Nesta primeira Lei, os tipos penais eram praticamente direcionados à recusa ou impedimento de acesso das “pessoas de raça ou cor” a estabelecimentos comerciais, escolas, transporte público e outros. As penas variavam, dependendo do tipo penal, de 1 a 3 ou 2 a 5 anos de reclusão

No ano de 1997, com o advento da Lei 9.459, foi incluída uma qualificadora ao artigo 140 do Código Penal (crime de injúria), criando-se o crime de injúria racial, caracterizado como  a ofensa praticada mediante utilização de elementos referentes a raça, cor, etnia, religião ou origem, com pena base de 1 a 3 anos e multa. Em 2013, com a publicação da Lei 10.741 (Estatuto do Idoso) inseriu-se a referência à pessoa idosa ou com deficiência como integrante do tipo penal.

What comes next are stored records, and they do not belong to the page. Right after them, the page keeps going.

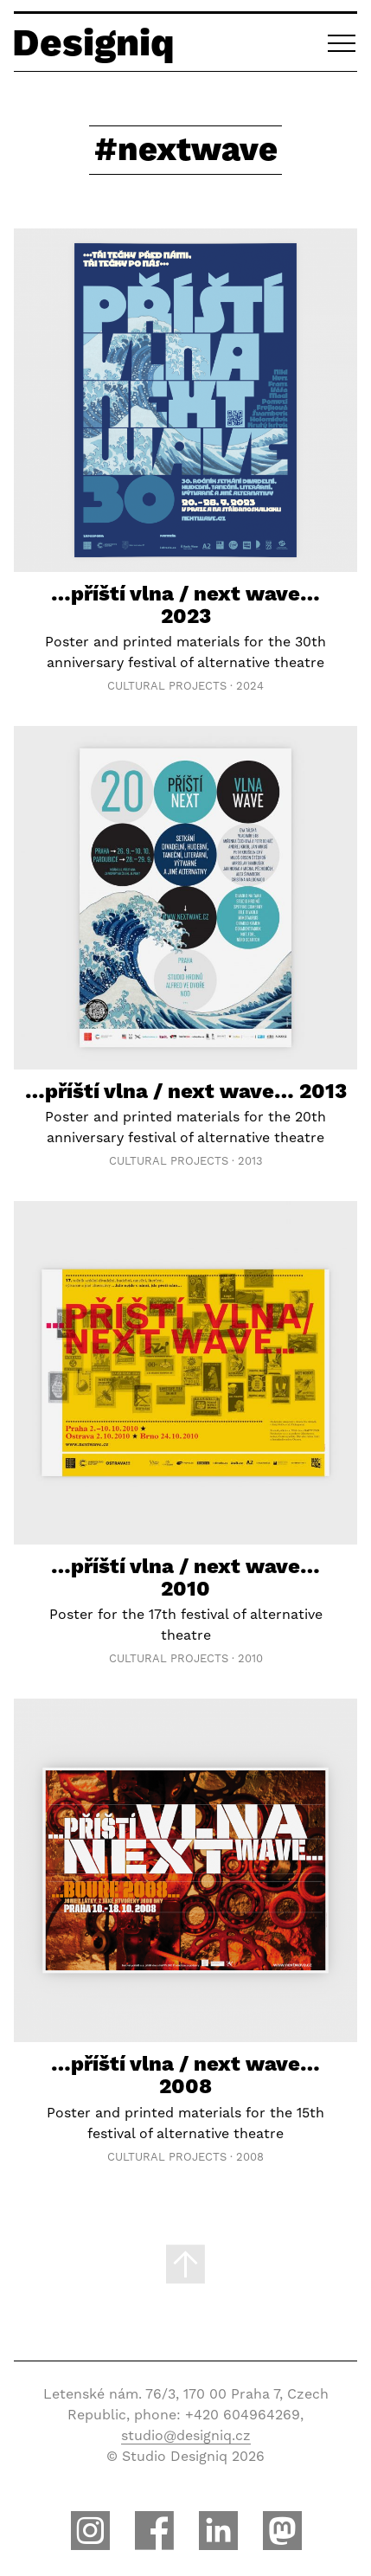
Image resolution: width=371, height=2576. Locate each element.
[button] (342, 42)
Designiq (93, 42)
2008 (250, 2156)
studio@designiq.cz (186, 2435)
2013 (250, 1160)
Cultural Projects (167, 685)
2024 (250, 685)
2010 (250, 1658)
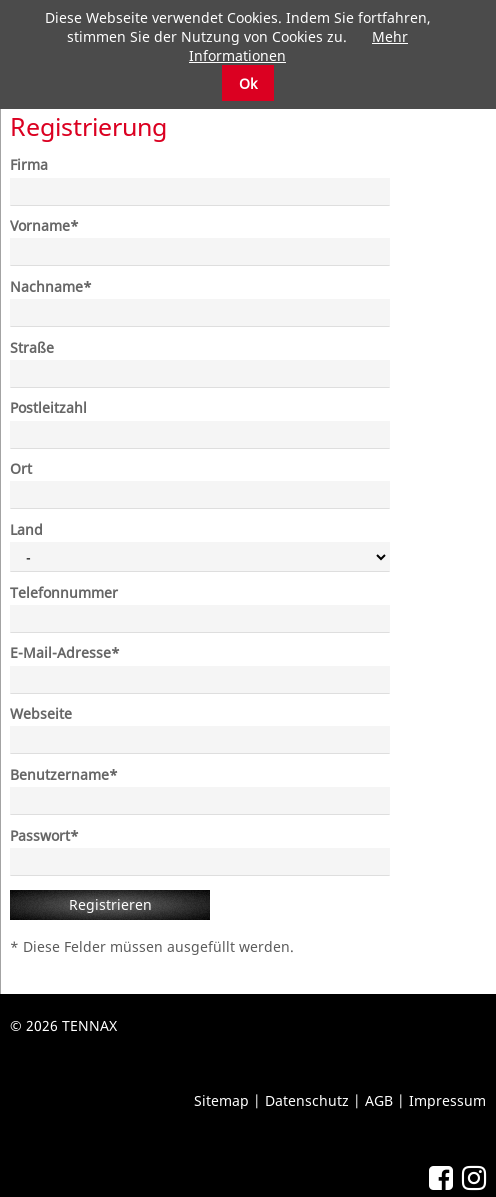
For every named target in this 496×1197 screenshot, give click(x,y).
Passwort (44, 835)
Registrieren (110, 904)
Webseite (41, 713)
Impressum (447, 1100)
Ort (21, 468)
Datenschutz (307, 1100)
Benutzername (64, 774)
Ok (248, 83)
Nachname (51, 286)
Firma (29, 164)
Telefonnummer (64, 592)
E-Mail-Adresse (65, 652)
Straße (32, 347)
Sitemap (221, 1100)
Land (26, 529)
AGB (379, 1100)
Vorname (44, 225)
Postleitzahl (48, 407)
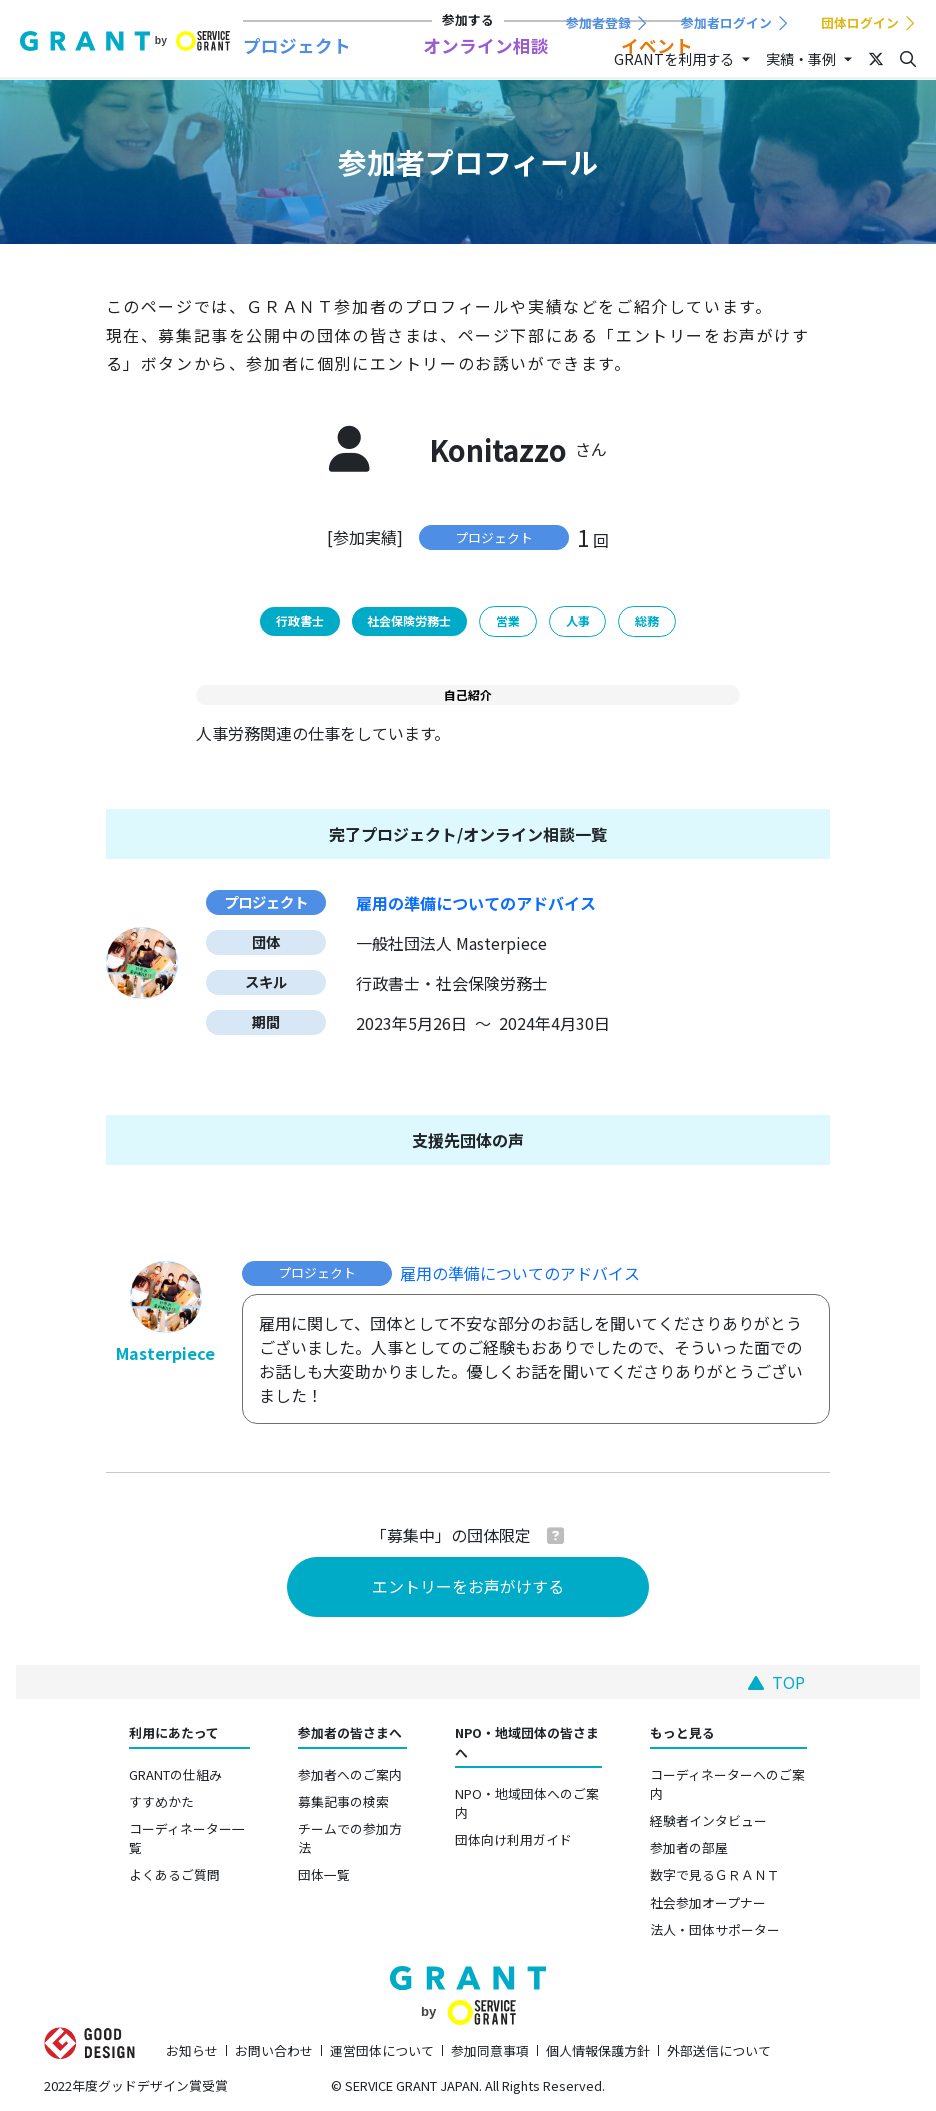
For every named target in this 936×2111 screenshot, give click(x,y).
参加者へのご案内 (350, 1774)
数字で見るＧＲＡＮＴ (715, 1874)
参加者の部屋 (689, 1847)
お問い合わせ (274, 2050)
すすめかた (161, 1801)
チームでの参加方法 (350, 1838)
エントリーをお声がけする (468, 1586)
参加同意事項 (490, 2050)
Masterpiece (165, 1353)
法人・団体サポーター (715, 1929)
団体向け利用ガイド (513, 1839)
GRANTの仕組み (175, 1774)
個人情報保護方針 (598, 2050)
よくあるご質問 (174, 1874)
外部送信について (719, 2050)
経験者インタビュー (708, 1820)
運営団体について (382, 2050)
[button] (555, 1535)
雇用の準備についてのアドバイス (520, 1273)
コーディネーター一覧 (187, 1838)
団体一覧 (324, 1874)
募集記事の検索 (343, 1801)
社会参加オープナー (708, 1902)
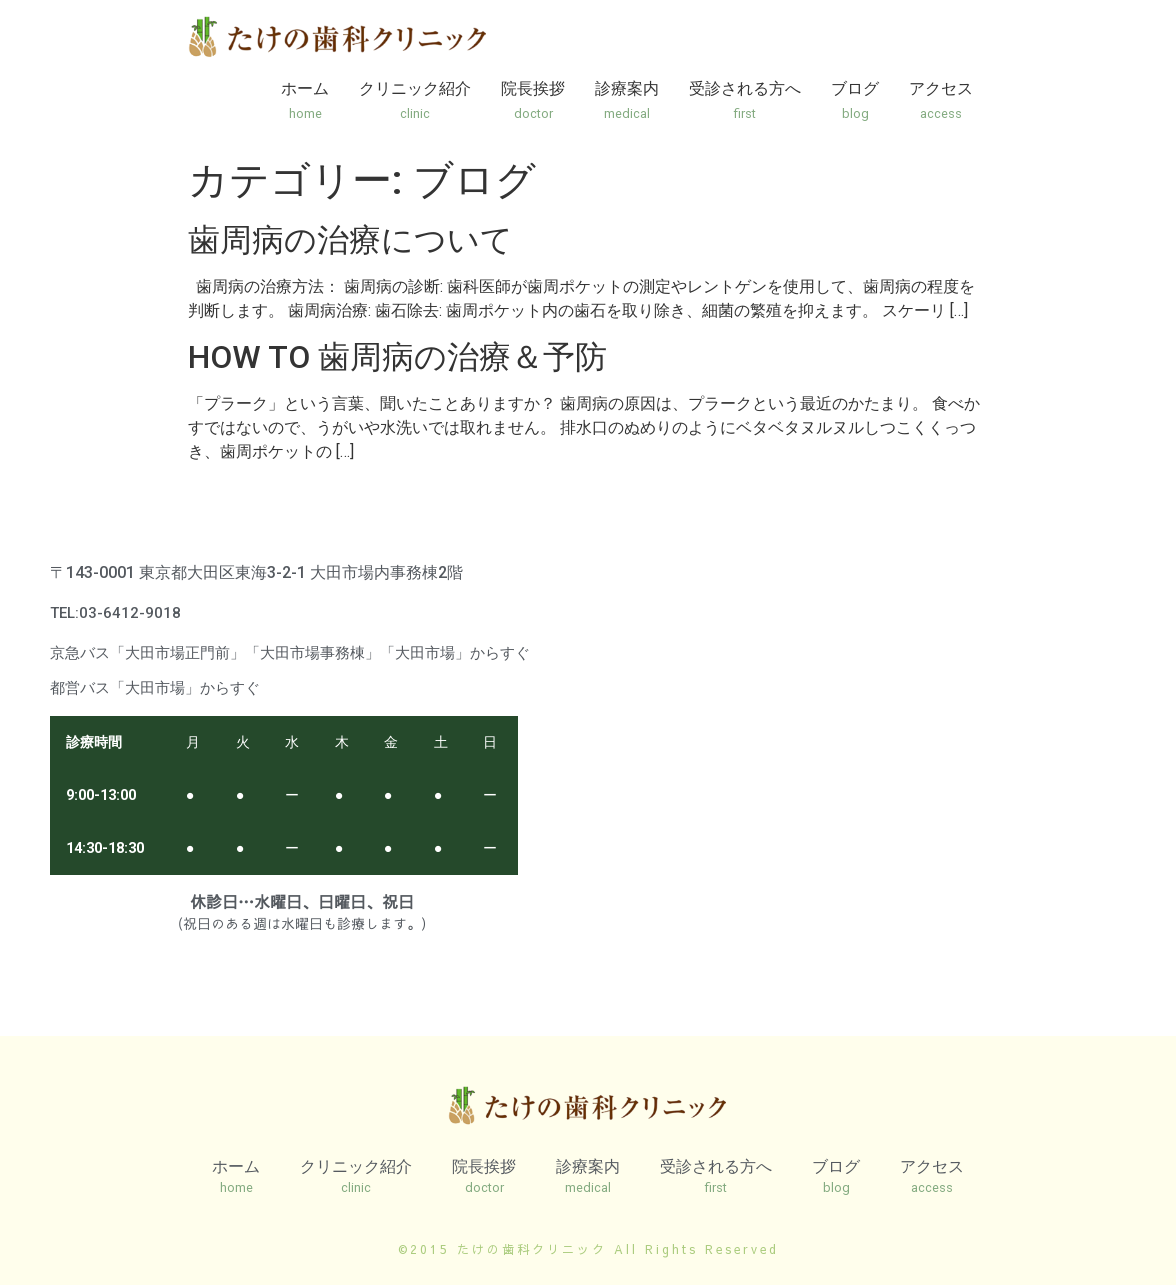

Esta mesma lei alterou a Lei 7.716/89, “ampliando” o tipo penal e definindo como crime de racismo “praticar, induzir ou incitar a discriminação ou preconceito de raça, cor, etnia, religião ou procedência nacional”, com pena base de 1 a 3 anos de reclusão e multa, com a qualificadora de que, se cometido pelos meios de comunicação, a pena se eleva para 2 a 5 anos de reclusão, além da multa.

Podemos dizer que o direcionamento da conduta é o que diferencia os crimes de injúria racial e de racismo, sendo que ambos passam a fazer parte da mesma Lei com a promulgação da Lei 14.532/2023.

Entende-se pela injúria racial quando a ofensa é direcionada a um indivíduo específico, e pelo crime de racismo quando a ofensa é direcionada contra uma coletividade, ou seja, toda uma raça.

Com a Lei 14.532/2023, houve a consolidação dos tipos penais, remanescendo o artigo 140, parágrafo 3º do Código Penal apenas para tipificar a injúria praticada mediante elementos referentes à religião ou à condição da pessoa idosa ou com deficiência. Toda a questão racial foi consolidada na nova legislação.

AGRAVAMENTO DA PENA E CONSEQUÊNCIAS PROCESSUAIS

Agora, o crime de injúria tal como definido pelo artigo 2-A da Lei 14.532/2023 possui pena base de 2 a 5 anos de reclusão a multa, quando, até então, era apenado com reprimenda base de 1 a 3 anos.

Com a nova pena, não se admite mais a suspensão condicional do processo e passa-se inclusive a ser aplicável, em tese, a prisão preventiva. Embora os tribunais já considerassem o crime imprescritível, tal circunstância passa a estar normatizada. Não se faz também necessária a representação do ofendido, ou seja, a ação penal pode ser instaurada mesmo que a pessoa contra a qual foi dirigida a (em tese) injúria não se sinta ofendida e apresente requerimento para instauração do processo.

O crime de injúria tem pena base mais elevada que o crime de racismo tipificado no artigo 20 (“praticar, induzir ou incitar a discriminação ou preconceito de raça, cor, etnia, religião ou procedência nacional”), que permanece com a pena base de 1 a 2 anos de reclusão, salvo em suas formas qualificadas.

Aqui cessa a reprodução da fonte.